Pacjenta z tętniakiem odesłano na stację benzynową po leki przeciwbólowe
Lekarka ze Szpitala Czerniakowskiego zignorowała pacjenta w ciężkim stanie. Kazała mu pojechać na stację benzynową po środki uśmierzające ból
O tej bulwersującej sprawie dowiedzieliśmy się z " Faktu ". Pan Wiesław najpierw czekał na wizytę dwie godziny - mimo braku innych pacjentów. Lekarka ze Szpitalnego Oddziału Ratunkowego Szpitala Czerniakowskiego , która w końcu go przyjęła powiedziała**, **że "**to nie fast food i tu się nikomu nie spieszy**". Dotknęła kilka razy brzucha chorego, zbadała ciśnienie i stwierdziła, że nic mu nie jest. Kiedy pacjent poprosił o receptę na lek przeciwbólowy, usłyszał, że takie rzeczy może sobie kupić na stacji benzynowej bez recepty.
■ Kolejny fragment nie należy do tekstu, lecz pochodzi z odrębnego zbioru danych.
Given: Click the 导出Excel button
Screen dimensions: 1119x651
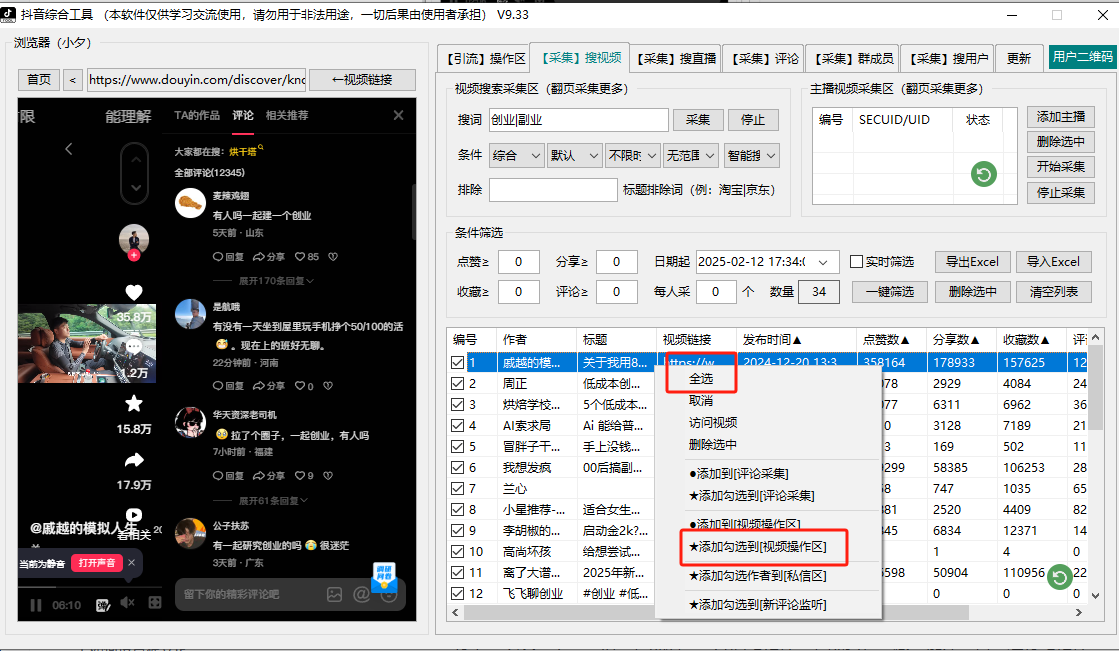Looking at the screenshot, I should pos(972,262).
Czytaj również: Stali od 3 w nocy w kolejce, aby zapisać się do lekarza
Mężczyzna niewiele myśląc pojechał prosto ze szpitala do lekarza pierwszego kontaktu. *Tam od razu dostał skierowanie do szpitala przy ul. Wołoskiej, na oddział chirurgii naczyniowej. Okazało się, że w brzuchu ma tętniaka.*
Pan Wiesław leży obecnie w ciężkim stanie w szpitalu przy ul. Wołoskiej. W poniedziałek ma przejść operację usunięcia** tętniaka podbrzusza.Tętniak jest naprawdę duży - ma **73 mm na 67 mm. Guz jest tak gigantyczny, że jak mówią lekarze, prawidłową diagnozę bez problemu postawiłby student pierwszego roku medycyny.
Władze Szpitala Czerniakowskiego na razie nie chcą komentować tej sprawy.